| name | model-checker |
| description | Validate a newly supported optimum-intel model with OpenVINO GenAI. Use when: checking new model support, verifying model export to OpenVINO IR, running GenAI inference test with llm_bench, benchmarking model accuracy with who-what-benchmark. |
| argument-hint | model_id and task (e.g. tencent/HY-MT1.5-1.8B text-generation-with-past) |
Model Checker
Validates that a HuggingFace model exported via optimum-intel works correctly with OpenVINO GenAI pipelines and passes accuracy benchmarks.
When to Use
- A new model was added to optimum-intel and needs GenAI validation
- Verify a HuggingFace model exports to OpenVINO IR and runs inference
- Check model accuracy after conversion using who-what-benchmark
Inputs
The user must provide:
- model_id: HuggingFace model identifier (e.g.
tencent/HY-MT1.5-1.8B)
- task: optimum-cli export task. Supported values:
text-generation-with-past
image-text-to-text
text-to-image
image-to-image
feature-extraction
text-classification
text-to-video
automatic-speech-recognition
Prerequisites
Ensure the Python virtual environment is activated before running any commands.
- Locate the virtual environment — check for common directories at the repository root:
.venv/, venv/, env/. Use list_dir to find it. If none is found, ask the user for its location.
- Check if already activated: if
which python or where python points inside the virtual environment, it's already activated. If not, proceed to activate it.
- Activate based on the current platform:
- Linux/macOS:
source <venv_path>/bin/activate
- Windows (cmd):
<venv_path>\Scripts\activate.bat
- Windows (PowerShell):
<venv_path>\Scripts\Activate.ps1
- The background terminal doesn't inherit the venv activation. Run it with the venv activated in the same command.
Procedure
Step 1: Run check_model.py
Run the checker script from the repository root:
python3 .github/skills/model-checker/scripts/check_model.py \
--model-id <model_id> \
--task <export_task> \
--work-dir .model_enabler/model_checker
Run python3 .github/skills/model-checker/scripts/check_model.py --help for the full argument reference including defaults. The --work-dir is where all intermediate files, logs, and outputs will be stored. Do not pipe with any additional logging or redirection — the script handles its own logging.

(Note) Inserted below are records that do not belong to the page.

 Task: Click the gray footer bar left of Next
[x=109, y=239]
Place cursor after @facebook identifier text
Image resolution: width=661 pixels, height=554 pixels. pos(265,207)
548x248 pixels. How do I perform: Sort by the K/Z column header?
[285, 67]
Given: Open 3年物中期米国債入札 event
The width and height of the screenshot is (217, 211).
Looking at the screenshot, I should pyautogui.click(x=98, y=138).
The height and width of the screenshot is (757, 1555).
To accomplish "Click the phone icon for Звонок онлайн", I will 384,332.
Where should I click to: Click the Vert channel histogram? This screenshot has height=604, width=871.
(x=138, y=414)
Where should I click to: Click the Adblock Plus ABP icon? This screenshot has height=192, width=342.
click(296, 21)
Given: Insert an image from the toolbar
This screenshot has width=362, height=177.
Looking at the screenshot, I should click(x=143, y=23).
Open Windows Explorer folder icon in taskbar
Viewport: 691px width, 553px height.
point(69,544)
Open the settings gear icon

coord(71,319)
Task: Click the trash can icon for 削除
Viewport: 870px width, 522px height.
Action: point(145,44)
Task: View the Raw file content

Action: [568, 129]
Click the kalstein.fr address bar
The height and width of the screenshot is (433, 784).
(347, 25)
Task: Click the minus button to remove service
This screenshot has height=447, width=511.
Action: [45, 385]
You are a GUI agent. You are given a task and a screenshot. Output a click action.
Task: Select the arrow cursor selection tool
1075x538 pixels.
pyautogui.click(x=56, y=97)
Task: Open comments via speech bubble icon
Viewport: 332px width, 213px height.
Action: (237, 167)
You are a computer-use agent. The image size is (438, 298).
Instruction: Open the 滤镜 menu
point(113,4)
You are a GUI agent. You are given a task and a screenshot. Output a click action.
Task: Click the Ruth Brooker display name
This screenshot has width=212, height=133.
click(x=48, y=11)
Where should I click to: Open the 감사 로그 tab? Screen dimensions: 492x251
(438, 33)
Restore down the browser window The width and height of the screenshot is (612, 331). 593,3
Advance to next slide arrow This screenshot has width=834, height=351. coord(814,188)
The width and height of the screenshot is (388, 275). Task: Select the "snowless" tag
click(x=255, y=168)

Skip flags (for re-runs after a fix)
When a previous run already passed some steps (e.g. export succeeded but inference test failed), use skip flags to avoid repeating expensive passed steps:
--skip-export — reuse existing IR in <work-dir>/model_ir instead of re-exporting (avoids re-downloading weights)
--skip-llm-bench — skip the llm_bench inference test
--skip-wwb — skip the who-what-benchmark accuracy check
Do not use skip flags on the first run. Only use them when retrying after a targeted fix.
Step 2: Interpret Results
The script logs progress for each step and exits with code 0 (pass) or non-zero (fail).
Pass criteria:
-
Export: exit code 0
-
Inference test (llm_bench): exit code 0, metrics line logged
-
WWB accuracy (three sub-steps, all must pass):
- HF ground truth generation: exit code 0
- Optimum target evaluation: similarity ≥
SIMILARITY_THRESHOLD
- GenAI target evaluation: similarity ≥
SIMILARITY_THRESHOLD
Note: the WWB step is skipped automatically for automatic-speech-recognition (no WWB support).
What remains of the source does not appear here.